Tu sais que je ne peux pas. J’essaie, tu sais. Ce matin, je suis restée devant l’arrêt du 33 pendant une heure. Mais je n’arrive pas à monter dans ce bus. Tu me diras, Justine, t’aurais dû aller au Balto, en face de l’arrêt. Au moins j’aurais attendu au chaud. Mais Justine peut plus aller au Balto toute seule, y a trop de lourdauds. Et puis ça m’aurait pas aidé à monter dans le 33. J’ai vu passer Kevin. Il avait un grand sac ; dedans, il y a sûrement ces foutues Racer Adidas que tu kiffais. Bon. Ça va te faire une belle jambe maintenant. Sans rire.

Tu comprends au moins que je peux pas venir ? Hier, j’ai aperçu ta mère à la bibliothèque, avec un bouquin, le Comte de Monte Christo. L’histoire d’un gars enfermé et qui s’évade et qui se venge… super choix ! Elle croit quoi ? Que tu vas faire comme Monte Christo ? T’évader et te venger du monde entier ? Elle va te saper le moral, oui. Enfin, seulement si tu entends ce qu’elle te dit. Et puis elle pourrait faire pire, te lire l’Equipe pour que tu te rappelles comment ça fait de courir après un ballon et de gagner !

Boubou, comment tu as pu me faire ça ? Tu sais, au Balto, le souci c’est pas les lourdauds, le souci c’est tes potes : pour eux je suis sacrée : Justine, la presque veuve du quasi miraculé, la petite fiancée du premier gars du quartier qui passe au 20 heures sans l’aide de la police ! Pourquoi pas la Vierge Marie tant qu’on y est ? En attendant, leur respect est plus collant que les mains aux fesses dans le métro de sept heures.

Ta mère, elle sait que je ne viendrai pas te voir. Elle m’accuse pas, elle me juge pas, elle me comprend. Qu’elle dit. Qu’elle croit. C’est pire. Elle pense que je dois aller de l’avant. Me concentrer sur mes études. Vivre pour nous deux. C’est ce qu’elle dit à Fatima, qui le répète dans tout l’immeuble. Tu parles, au fond, elle est contente de te récupérer. Son petit Boubou rien qu’à elle, et pour longtemps. Et dans ton blockhaus, avec tes fils et tes tubes, tu risques plus de faire des conneries. Et puis ses visites à l’hosto, ça la sort du quartier. Et elle fait sa belle devant le beau professeur Bresse. C’est Fatima qui l’a dit. Sûr, un docteur, même si c’est pas Rhett Butler, c’est la pointure au-dessus du Martineau. Même pas dans ses rêves, mais bon, elle se raccroche à ce qu’elle peut, je lui jette pas la pierre.

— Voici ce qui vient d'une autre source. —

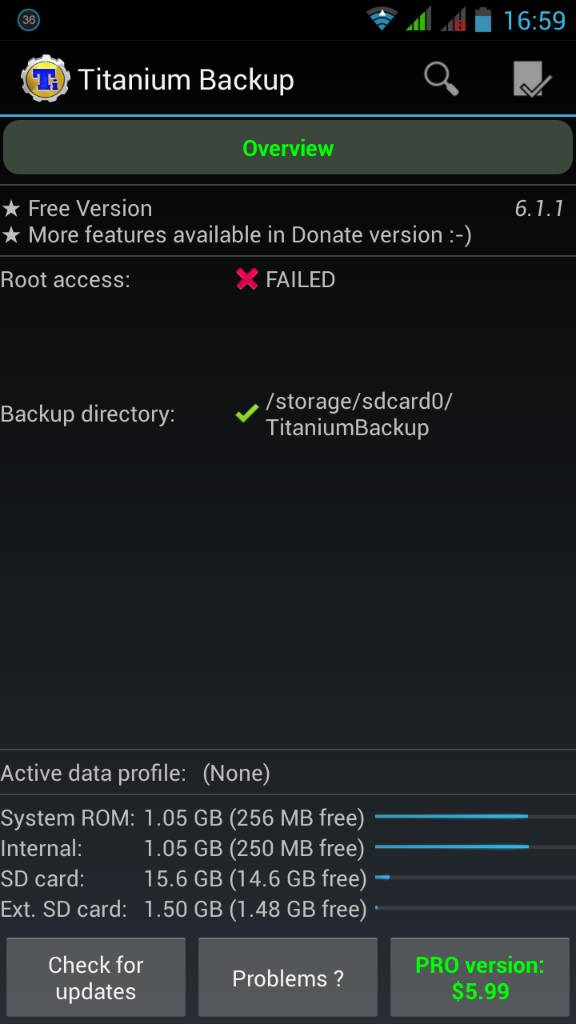This screenshot has height=1024, width=576.
Task: Tap the SD card usage bar
Action: 475,877
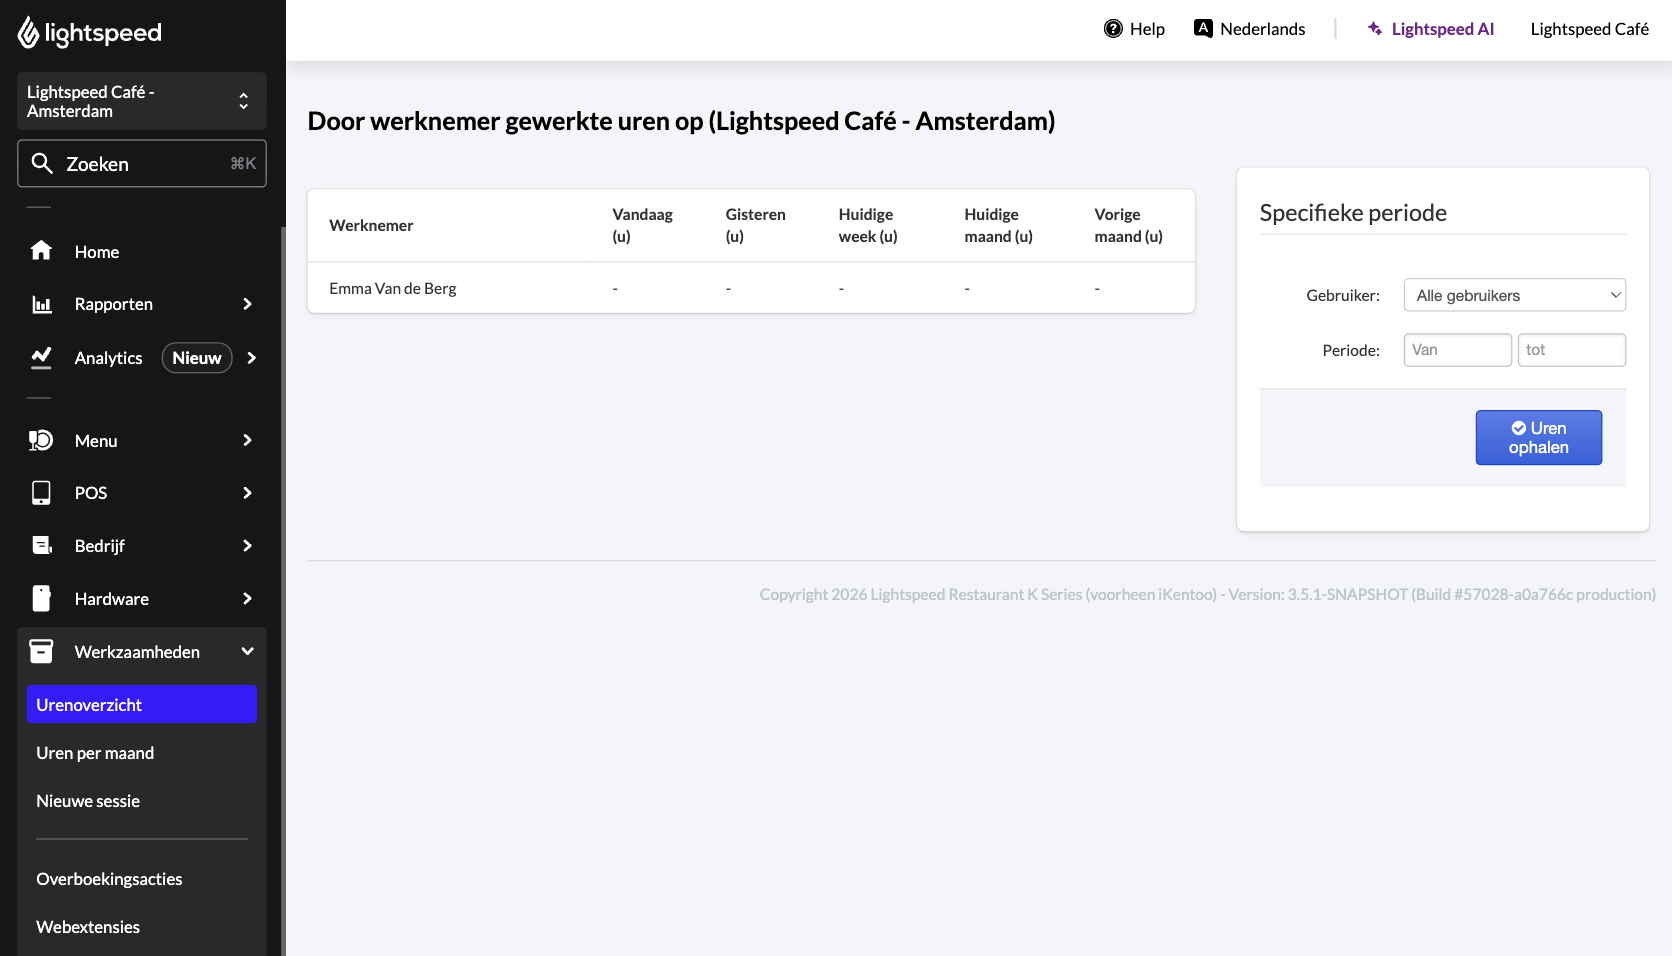Click the Bedrijf icon in sidebar
1672x956 pixels.
pos(41,545)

A la fac, depuis ton passage à la télé, je suis devenue transparente. Les profs me parlent comme si j’étais une grande brûlée. Les autres, ils sont gentils, mais ils veulent leur petites vies d’étudiandiandiant, partiels, exams, rencards et soirée au Snooker, mais surtout pas de drame. Je leur fais peur. Je les comprends, mais tu crois que j’ai pas peur, moi ? De toute façon, mes études, tu peux me dire comment j’arriverais à les suivre, en parlant toute seule à la bibliothèque ? Au train ou ça va, la bourse, je peux lui dire adieu après les prochains partiels. Et même si, même si, par miracle, il m’emmènera où mon diplôme ? Trimer encore quatre ans pour devenir instit, pour ne jamais quitter l’école et former pleins de petits chômeurs frais pondus par mes copines chômeuses ? Non merci ! De toute façon, le boulot, il est en Chine, et bientôt sur la lune pour ce que j'en sais et le pognon c’est les Russes qui l’ont. Et qu’est-ce que j’ai à leur vendre, aux Russes, moi ? Je veux dire à part mon tu-sais-quoi. Et encore, ils en ont aussi des filles, les russes.

A propos de filles, tu sais, Boubou, déjà deux mois sans toi, je suis sage mais j’ai quand même envie. Et comment je peux faire ? Tu crois que te voir à l’hosto, sous ton drap, ça me calmerait ? Peut-être. On regarderait les écrans qui clignotent tes « courbes de vie ». Tu parles, avant, c’est les miennes, de courbes, que tu regardais. Mais t'inquiètes pas, je suis pas près de me retrouver un bonhomme : avec l’équipe du Balto qui veille sur moi, tu n’as rien à craindre, et moi pas grand-chose à espérer.

Clabish, lui il dit qu’il faudrait que j’arrête tout, ou que je devienne aide-soignante, pour mieux m’occuper de toi quand tu sortiras. Si tu sors. En attendant, il s’occuperait bien de moi. Devine comment. Dette d’honneur, qu’il dit. Ah, ça, tu savais choisir tes potes ! Y a que ton frère qui me fiche la paix. Faut dire, tu lui as laissé assez lourd à porter, et je parle pas de tes maillots du Racing ou de tes Racer Adidas.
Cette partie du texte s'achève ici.